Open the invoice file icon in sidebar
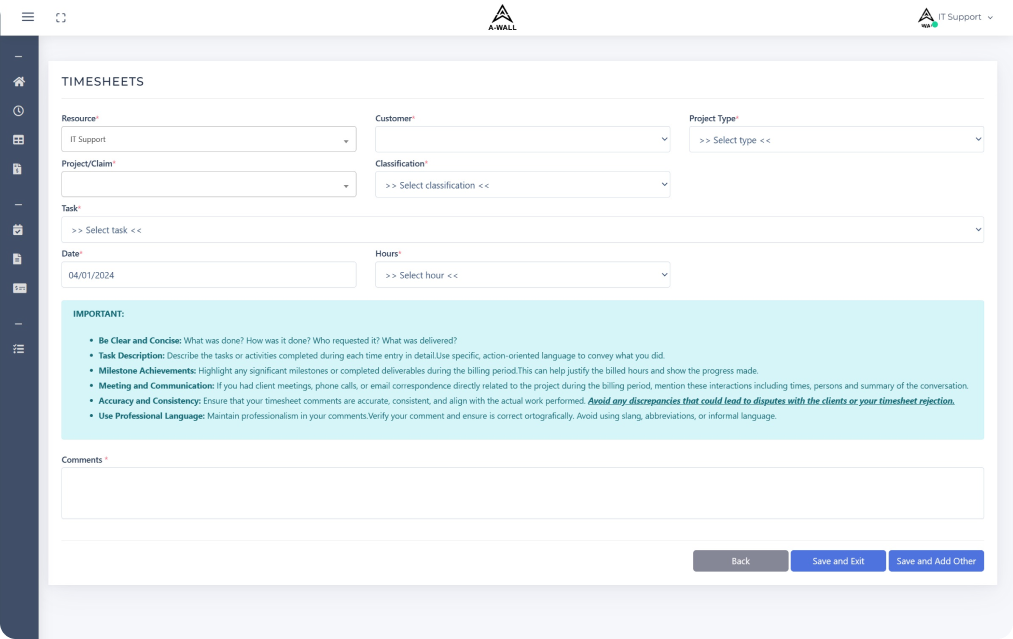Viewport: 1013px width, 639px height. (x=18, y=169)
...
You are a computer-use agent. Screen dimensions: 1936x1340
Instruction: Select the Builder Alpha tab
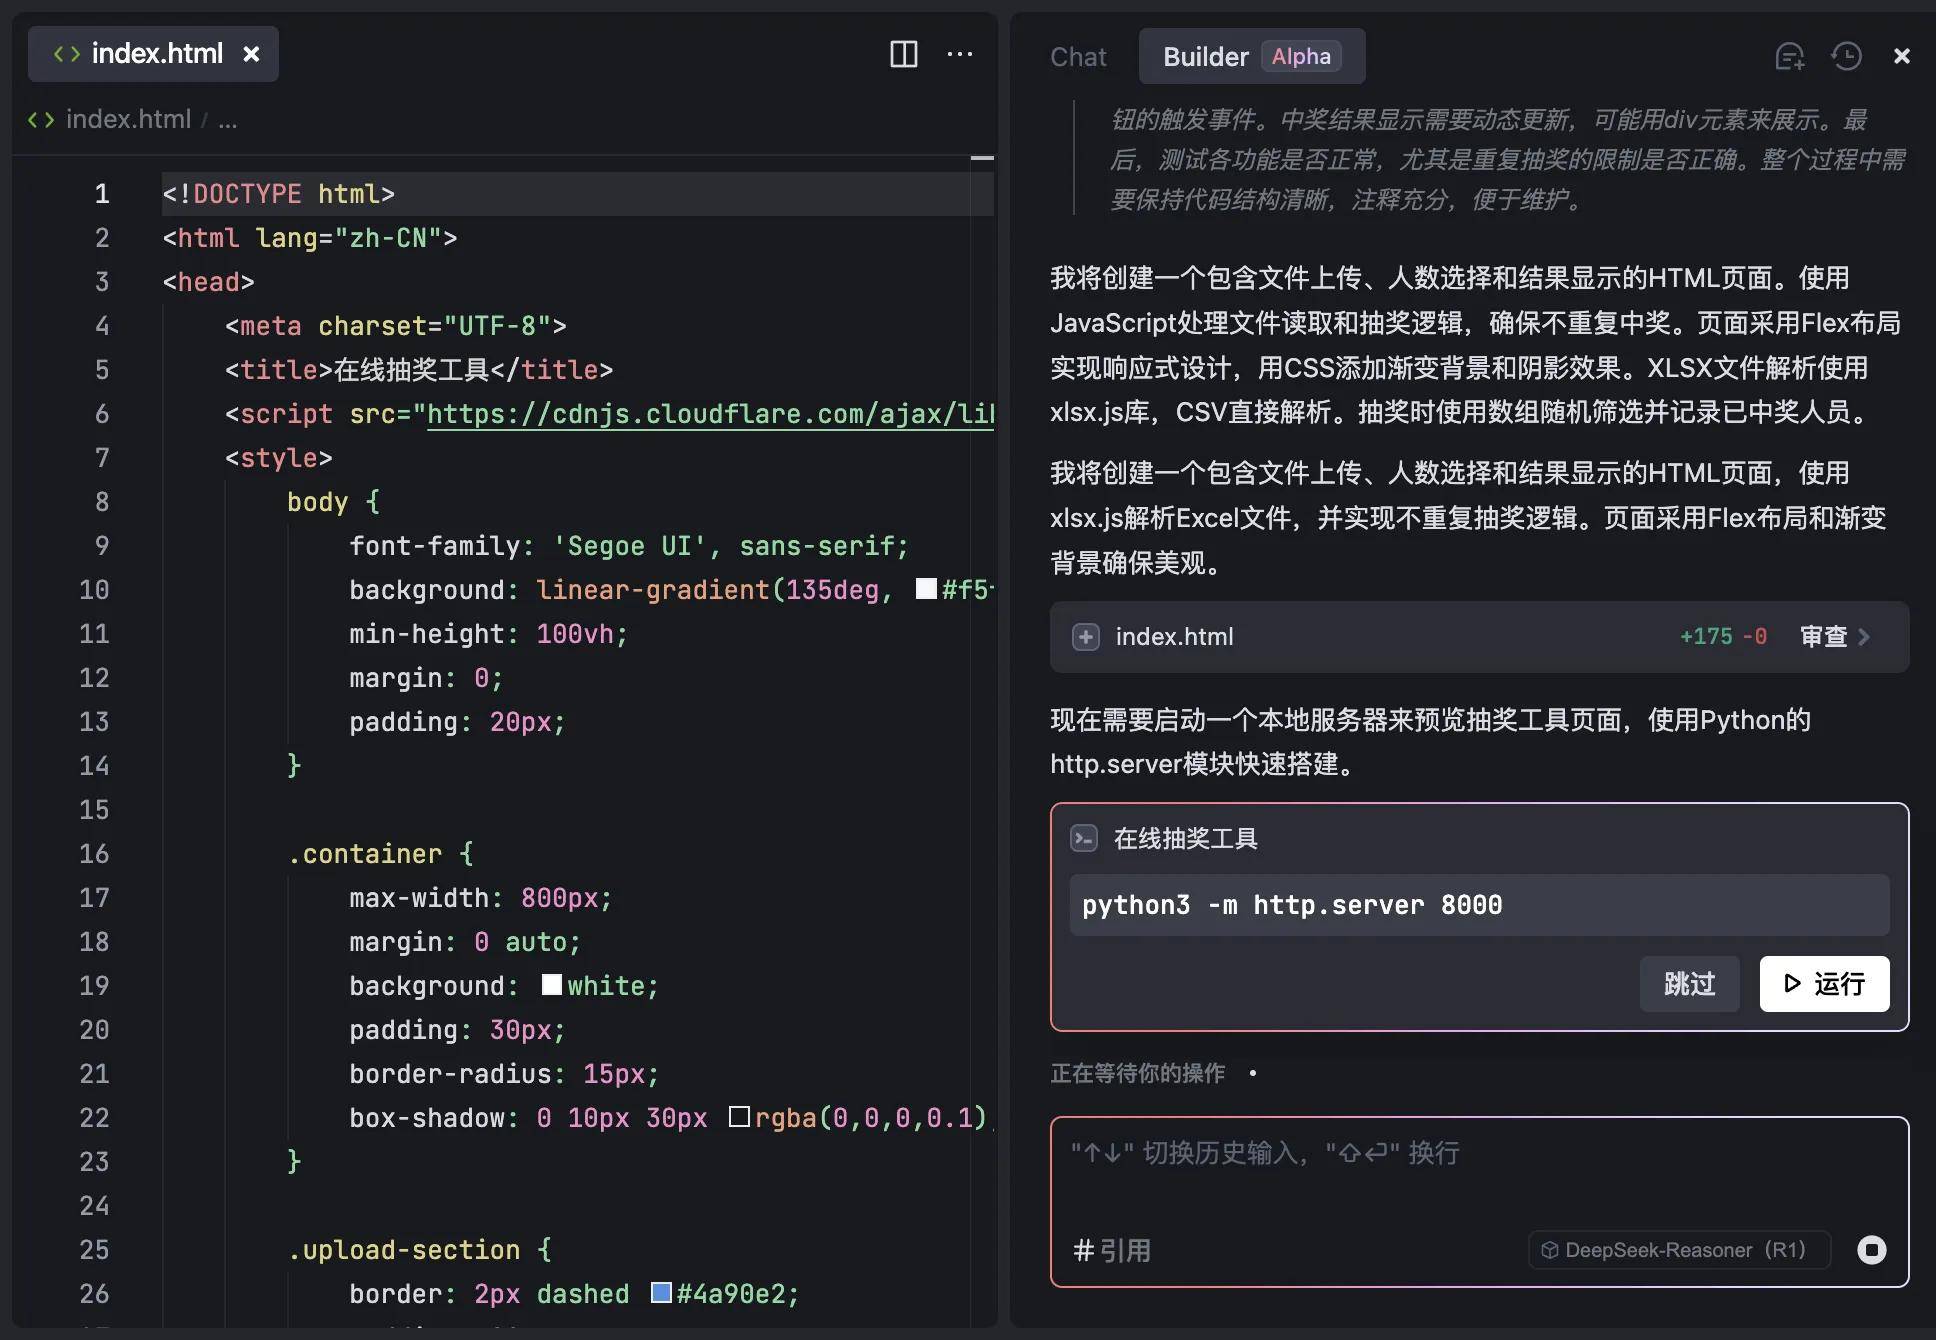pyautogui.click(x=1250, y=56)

### [Aim]
Could you write out again everything from the line containing "You are a computer-use" down to the line containing "pyautogui.click(x=1250, y=56)", both lines included, with each coordinate in the answers multiplied by 2.4 and rounded to a whole number (halves rounded up), and every other number left as it is? Leave the pictures out.

### [Task answer]
You are a computer-use agent. Screen dimensions: 1936x1340
Instruction: Select the Builder Alpha tab
pyautogui.click(x=3000, y=134)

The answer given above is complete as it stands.